A reportagem do Canal Rural conversou com uma atleta da delegação brasileira na França, que pediu para não ser identificada, e ela confirmou que houve muita reclamação nos primeiros dias pela falta de ovos e carne nas refeições, mas que depois o problema foi resolvido. Mas será que a pecuária é mesmo a vilã da emissão de gases de efeito estufa? E qual o prejuízo nutricional para os atletas diante da restrição de proteína animal? Nós procuramos especialistas para responder a essas perguntas.
O comitê organizador de Paris dividiu em três grupos os consumidores das 13 milhões de refeições servidas durante os jogos. Para os espectadores, foi definido que 60% do cardápio seria vegetariano. No segundo grupo, composto por voluntários, mídia e funcionários, 50% da alimentação também seria vegetariana. O terceiro grupo, na Vila Olímpica onde ficam as delegações, não teve um percentual definido, mas o objetivo também era o de valorizar a alimentação vegetariana.
A imprensa internacional chegou a noticiar o problema. O jornal francês Le Monde destacou que, segundo representantes da equipe britânica, não havia o suficiente de certos alimentos como ovos, frangos e carboidratos. No Le Figaro, a reportagem aponta que os ovos, carro-chefe da alimentação dos atletas, têm estado em falta em Paris. A agência de notícias Reuters disse que a quantidade e a qualidade dos alimentos atraíram críticas dos competidores, depois que a organização racionou os ovos no café da manhã na semana passada. A reportagem ainda diz que, depois das reclamações, o CEO do comitê dos jogos admitiu que houve um reforço nas proteínas animais, com 700 kg de ovos e uma tonelada de carnes.
Para o nutricionista Luiz Dalla, a proteína de origem animal é fundamental para a performance de um atleta de alto rendimento. “A proteína é um nutriente essencial para todos nós, mas o atleta tem uma necessidade maior por ter um desgaste maior da musculatura. Eles [os competidores] estão ali num momento que precisam estar no ápice da performance. Se você não tem essa proteína de alto valor biológico em quantidades suficientes, prejudica a recuperação do atleta, diminuindo seu desempenho e aumentando o risco de lesão.”
O maior evento esportivo do mundo elegeu a pecuária como vilã das emissões de gases de efeito estufa. Mas, para Marcelo Manella, PhD em ciência animal, na digestão do bovino, é natural a emissão de metano. Esse metano, segundo ele, transformado em equivalente de carbono, só fica dez anos na atmosfera e volta a ciclar via pastagem pela fotossíntese. “A planta retira carbono da atmosfera, transforma em alimento para o boi, que transforma em carne e leite. Isso é cíclico, então não há carbono novo entrando na natureza.”

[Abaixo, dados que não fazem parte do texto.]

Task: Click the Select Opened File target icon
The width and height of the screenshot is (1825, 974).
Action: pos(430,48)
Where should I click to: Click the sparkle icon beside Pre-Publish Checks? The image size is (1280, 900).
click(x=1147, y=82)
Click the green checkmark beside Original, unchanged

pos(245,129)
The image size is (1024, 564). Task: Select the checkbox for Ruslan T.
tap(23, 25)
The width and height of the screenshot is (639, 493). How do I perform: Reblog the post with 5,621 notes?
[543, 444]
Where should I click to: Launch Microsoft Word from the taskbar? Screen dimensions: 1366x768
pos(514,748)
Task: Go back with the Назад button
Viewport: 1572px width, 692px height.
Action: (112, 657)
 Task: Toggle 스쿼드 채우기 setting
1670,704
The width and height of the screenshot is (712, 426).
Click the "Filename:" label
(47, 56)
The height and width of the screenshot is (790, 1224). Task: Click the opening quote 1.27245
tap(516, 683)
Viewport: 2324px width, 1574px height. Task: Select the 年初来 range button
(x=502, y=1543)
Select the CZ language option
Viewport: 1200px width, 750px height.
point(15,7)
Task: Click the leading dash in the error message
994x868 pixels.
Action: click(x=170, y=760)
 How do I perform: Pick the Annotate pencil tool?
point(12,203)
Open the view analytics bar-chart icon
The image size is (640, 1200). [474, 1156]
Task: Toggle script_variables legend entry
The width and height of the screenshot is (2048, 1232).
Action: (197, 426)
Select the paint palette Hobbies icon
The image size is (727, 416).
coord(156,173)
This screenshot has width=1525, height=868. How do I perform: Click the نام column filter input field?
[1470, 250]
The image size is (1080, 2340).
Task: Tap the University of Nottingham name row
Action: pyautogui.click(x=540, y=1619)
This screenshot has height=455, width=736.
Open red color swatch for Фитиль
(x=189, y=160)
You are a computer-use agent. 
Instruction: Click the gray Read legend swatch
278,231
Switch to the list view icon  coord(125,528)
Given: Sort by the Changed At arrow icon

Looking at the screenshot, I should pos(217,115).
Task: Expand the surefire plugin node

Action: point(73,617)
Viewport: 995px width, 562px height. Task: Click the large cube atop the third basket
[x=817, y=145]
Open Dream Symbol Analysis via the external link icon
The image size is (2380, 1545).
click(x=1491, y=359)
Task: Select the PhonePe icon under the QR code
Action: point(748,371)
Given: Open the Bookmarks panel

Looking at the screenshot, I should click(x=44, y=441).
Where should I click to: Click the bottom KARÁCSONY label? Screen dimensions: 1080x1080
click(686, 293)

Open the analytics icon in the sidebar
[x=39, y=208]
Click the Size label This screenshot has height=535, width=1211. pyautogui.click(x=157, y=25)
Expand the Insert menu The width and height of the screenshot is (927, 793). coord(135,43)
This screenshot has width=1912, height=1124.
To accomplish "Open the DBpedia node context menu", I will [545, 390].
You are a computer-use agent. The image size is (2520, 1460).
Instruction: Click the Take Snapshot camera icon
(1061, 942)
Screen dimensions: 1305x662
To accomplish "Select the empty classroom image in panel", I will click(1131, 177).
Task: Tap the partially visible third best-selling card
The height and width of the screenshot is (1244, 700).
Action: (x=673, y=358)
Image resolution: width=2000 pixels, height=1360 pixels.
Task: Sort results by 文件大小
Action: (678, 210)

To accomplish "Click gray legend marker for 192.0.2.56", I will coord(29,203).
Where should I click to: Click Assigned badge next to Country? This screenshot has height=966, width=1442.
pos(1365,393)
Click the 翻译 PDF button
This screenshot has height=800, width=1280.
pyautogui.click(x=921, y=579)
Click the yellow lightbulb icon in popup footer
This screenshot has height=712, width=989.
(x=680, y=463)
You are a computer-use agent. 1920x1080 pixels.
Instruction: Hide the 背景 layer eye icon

Segundo o especialista, além de não ser responsável pelo aquecimento global, a pecuária pode ser um agente mitigador de gases de efeito estufa. Uma pesquisa feita pela Universidade de Pernambuco em parceria com a Universidade Federal do Paraná mostra que a pastagem de braquiária bem manejada pode retirar da atmosfera 160 toneladas de equivalente carbono por ano, por hectare.
“Outras ferramentas podem ser usadas, como estratégias nutricionais, aditivos alimentares e fontes de alimentos que reduzem a emissão de metano. A pecuária não é a causa do aumento do efeito estufa, mas sim a solução para o aquecimento global”, afirma Manella. “Diferentemente do que muitos ambientalistas falam sem conhecimento de causa, o bovino emite só 3% [dos gases de efeito estufa].”